Cuestionan a gasífera por el canje de deuda

Antonio Pronsato
Antonio Pronsato
Un duro informe que cuestiona la viabilidad de la reestructuración financiera que está realizando Transportadora de Gas del Norte (TGN) emitió el interventor en la empresa, Roberto Pons, que fue nombrado en diciembre pasado por el Enargas, presidido por Antonio Pronsato.

El informe indicó que «cabe dudar que TGN tenga asegurado el concepto de empresa en marcha y que disponga de suficiente control para asegurar una prestación sin sobresaltos de las obligaciones de la licencia de transporte que le ha sido otorgada».

Esta sentencia podría significar que el Gobierno analiza rescindirle la concesión a TGN, al mismo tiempo que sería una velada advertencia para otras empresas gasíferas que podrían declarar también no estar en condiciones de afrontar sus obligaciones.

La intervención en TGN aseguró que las proyecciones financieras utilizadas por la compañía para la reestructuración ofrecida, «requiere que le sea otorgado tanto el aumento de tarifas del 20% negociado con la UNIREN (unidad de renegociación de contratos) retroactivo a octubre de 2008, como un nuevo aumento tarifario del 20% a partir de 2012».

De esta forma, la propia intervención abre un interrogante sobre la aplicación del ajuste de tarifas, aunque esta empresa, como la mayoría de las privatizadas de gas, tiene las tarifas congeladas desde 2000.

Dependencia

El informe añadió que «no existen proyecciones de aumento de mantenimiento capitalizable ni de incorporación de bienes de uso, por lo que la prestación del servicio público dependerá del actual sistema de gasoductos, sin margen para restablecer potenciales caídas de su integridad, seguridad y confiabilidad».
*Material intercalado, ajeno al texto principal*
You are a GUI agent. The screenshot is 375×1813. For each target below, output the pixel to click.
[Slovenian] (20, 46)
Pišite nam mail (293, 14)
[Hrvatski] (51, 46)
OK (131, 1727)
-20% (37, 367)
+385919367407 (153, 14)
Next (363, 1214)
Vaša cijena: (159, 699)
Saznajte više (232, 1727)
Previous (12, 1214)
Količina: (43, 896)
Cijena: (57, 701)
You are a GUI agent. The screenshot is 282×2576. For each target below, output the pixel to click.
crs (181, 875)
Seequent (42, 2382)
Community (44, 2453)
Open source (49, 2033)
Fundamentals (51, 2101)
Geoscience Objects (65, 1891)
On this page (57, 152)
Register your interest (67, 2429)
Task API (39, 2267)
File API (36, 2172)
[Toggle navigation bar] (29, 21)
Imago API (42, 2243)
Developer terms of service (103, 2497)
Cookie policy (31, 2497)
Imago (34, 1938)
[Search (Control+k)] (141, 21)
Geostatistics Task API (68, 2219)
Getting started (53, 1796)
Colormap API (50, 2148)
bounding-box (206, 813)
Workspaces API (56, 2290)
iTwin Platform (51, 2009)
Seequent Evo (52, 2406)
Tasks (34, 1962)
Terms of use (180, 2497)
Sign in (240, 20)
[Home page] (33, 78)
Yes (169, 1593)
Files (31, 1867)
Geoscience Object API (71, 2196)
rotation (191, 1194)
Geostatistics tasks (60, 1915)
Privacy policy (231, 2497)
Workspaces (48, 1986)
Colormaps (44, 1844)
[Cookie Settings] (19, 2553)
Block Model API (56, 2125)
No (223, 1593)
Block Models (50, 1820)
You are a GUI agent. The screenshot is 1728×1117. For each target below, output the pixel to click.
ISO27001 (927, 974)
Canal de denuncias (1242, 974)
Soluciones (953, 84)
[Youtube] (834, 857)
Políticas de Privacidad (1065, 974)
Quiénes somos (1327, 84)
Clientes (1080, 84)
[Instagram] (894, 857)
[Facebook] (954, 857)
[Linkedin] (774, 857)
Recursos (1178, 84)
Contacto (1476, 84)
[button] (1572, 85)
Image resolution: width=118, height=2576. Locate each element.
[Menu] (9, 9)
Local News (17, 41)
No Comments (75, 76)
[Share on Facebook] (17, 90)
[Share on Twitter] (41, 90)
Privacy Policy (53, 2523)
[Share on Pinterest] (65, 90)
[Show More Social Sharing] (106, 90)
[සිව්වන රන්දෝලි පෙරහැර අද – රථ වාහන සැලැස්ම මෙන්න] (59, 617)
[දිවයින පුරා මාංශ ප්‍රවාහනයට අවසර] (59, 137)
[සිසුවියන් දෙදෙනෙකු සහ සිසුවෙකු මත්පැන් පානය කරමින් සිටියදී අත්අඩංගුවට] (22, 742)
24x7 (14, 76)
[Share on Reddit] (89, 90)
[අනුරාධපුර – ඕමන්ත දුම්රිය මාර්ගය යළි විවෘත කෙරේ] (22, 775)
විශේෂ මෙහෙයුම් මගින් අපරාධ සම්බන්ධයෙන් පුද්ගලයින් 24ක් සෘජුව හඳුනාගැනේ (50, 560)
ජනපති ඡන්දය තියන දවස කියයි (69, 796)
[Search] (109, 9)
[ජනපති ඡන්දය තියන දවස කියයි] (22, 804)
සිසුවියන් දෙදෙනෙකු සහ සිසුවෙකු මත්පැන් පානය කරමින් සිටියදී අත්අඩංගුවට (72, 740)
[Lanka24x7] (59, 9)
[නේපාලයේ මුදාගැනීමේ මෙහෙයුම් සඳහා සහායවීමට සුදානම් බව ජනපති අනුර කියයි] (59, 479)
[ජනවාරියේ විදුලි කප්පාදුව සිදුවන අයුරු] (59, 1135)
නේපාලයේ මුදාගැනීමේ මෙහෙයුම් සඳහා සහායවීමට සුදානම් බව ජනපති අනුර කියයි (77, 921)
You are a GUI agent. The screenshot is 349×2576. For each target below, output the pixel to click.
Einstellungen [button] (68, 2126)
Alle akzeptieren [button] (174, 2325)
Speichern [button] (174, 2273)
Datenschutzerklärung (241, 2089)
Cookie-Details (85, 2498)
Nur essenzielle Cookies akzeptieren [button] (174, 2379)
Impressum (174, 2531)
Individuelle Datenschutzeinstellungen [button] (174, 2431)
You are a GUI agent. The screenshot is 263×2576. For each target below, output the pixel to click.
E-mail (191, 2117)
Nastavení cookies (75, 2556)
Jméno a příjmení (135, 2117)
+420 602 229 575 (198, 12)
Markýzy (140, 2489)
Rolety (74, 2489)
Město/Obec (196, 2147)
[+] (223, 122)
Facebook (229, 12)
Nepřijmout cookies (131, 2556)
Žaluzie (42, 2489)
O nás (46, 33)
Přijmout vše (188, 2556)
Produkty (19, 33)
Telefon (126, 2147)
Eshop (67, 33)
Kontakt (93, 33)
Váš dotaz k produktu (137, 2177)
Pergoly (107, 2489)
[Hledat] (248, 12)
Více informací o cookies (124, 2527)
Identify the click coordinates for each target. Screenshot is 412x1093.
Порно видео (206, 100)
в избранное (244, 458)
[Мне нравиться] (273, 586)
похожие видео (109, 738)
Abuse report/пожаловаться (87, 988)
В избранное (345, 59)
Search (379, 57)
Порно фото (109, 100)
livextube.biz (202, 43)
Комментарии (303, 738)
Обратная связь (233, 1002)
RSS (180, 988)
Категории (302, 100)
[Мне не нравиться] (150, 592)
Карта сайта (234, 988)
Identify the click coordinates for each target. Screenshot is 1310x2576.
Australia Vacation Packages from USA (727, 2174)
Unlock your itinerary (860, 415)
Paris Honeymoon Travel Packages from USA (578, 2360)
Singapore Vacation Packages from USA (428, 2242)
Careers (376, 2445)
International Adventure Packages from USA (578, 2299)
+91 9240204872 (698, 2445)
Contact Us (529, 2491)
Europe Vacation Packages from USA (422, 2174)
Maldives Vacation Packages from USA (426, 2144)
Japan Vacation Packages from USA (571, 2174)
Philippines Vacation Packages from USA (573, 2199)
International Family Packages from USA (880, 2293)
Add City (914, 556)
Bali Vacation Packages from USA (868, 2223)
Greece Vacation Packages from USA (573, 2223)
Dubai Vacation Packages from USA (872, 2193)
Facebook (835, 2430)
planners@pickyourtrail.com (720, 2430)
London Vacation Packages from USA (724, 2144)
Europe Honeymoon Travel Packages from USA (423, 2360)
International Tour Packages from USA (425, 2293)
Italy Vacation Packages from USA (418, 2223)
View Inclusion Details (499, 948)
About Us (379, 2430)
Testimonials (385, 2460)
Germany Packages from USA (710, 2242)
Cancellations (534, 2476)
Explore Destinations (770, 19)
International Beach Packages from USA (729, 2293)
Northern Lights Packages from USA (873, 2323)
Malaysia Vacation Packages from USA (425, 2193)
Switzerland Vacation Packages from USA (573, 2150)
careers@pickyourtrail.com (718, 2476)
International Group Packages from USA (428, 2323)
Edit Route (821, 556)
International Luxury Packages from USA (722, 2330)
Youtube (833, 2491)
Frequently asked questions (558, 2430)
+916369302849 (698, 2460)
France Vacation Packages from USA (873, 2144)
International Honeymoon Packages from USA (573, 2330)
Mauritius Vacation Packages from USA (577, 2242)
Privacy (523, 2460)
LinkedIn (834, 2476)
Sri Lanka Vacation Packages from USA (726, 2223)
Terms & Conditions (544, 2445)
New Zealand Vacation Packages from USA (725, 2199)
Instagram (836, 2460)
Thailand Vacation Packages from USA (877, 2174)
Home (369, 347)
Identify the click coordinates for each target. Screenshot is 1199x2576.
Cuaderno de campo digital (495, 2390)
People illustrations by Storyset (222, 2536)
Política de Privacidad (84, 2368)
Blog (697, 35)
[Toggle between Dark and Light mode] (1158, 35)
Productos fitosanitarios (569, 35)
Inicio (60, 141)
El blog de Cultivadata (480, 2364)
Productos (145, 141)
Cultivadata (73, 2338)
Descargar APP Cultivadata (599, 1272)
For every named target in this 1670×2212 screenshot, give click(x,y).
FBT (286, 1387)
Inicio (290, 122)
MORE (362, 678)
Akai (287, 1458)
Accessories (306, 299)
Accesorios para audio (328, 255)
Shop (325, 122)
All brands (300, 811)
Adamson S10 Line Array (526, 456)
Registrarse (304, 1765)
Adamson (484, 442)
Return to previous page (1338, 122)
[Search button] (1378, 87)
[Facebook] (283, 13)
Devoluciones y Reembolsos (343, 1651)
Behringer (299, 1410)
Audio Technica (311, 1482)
También expresó que las proyecciones sobre las que TGN realizó la oferta de reestructuración «requieren la gestión exitosa de una recuperación de los contratos de exportación que, según la propia estimación de la compañía, dejarán de percibirse a partir de 2010, además de los ya caídos hasta la fecha».

El informe destacó que «es altamente probable que en 2016, la empresa tenga que declarar un nuevo default o quizás antes, o al menos, iniciar un nuevo proceso de reestructuración».

Sin embargo, llamativamente, el interventor en TGN también aseguró que «la empresa disponía de saldos disponibles suficientes para cubrir sus vencimientos en diciembre de 2008», cuando declaró que no iba a pagar las obligaciones que vencían el 30 de ese mes, situación que a la vez derivó en la intervención por parte del Enargas que todavía prosigue.

Fondos

«La empresa no sólo disponía de fondos suficientes para hacer frente a los vencimientos de diciembre de 2008, sino que éstos, más el flujo de fondos esperados por sus ventas, neto de sus costos, permitían cubrir los vencimientos de todo 2009», indicó el informe.

Por su parte, TGN consideró que el análisis hecho por la intervención se basa «en premisas inexactas e infundadas» e incurre en «inconsistencias manifiestas». La compañía destacó que «el informe soslaya que las tarifas domésticas de TGN se mantienen congeladas desde hace más de 10 años, y que ésa es la causa principal del desequilibrio financiero».

La propuesta de TGN para reestructurar la deuda por u$s 348 millones obtuvo la aceptación del 87%, y el voto en contra de la ANSES, que tiene obligaciones negociables que heredó de las AFJP. En este momento, la propuesta de reestructuración está en trámite de homologación judicial.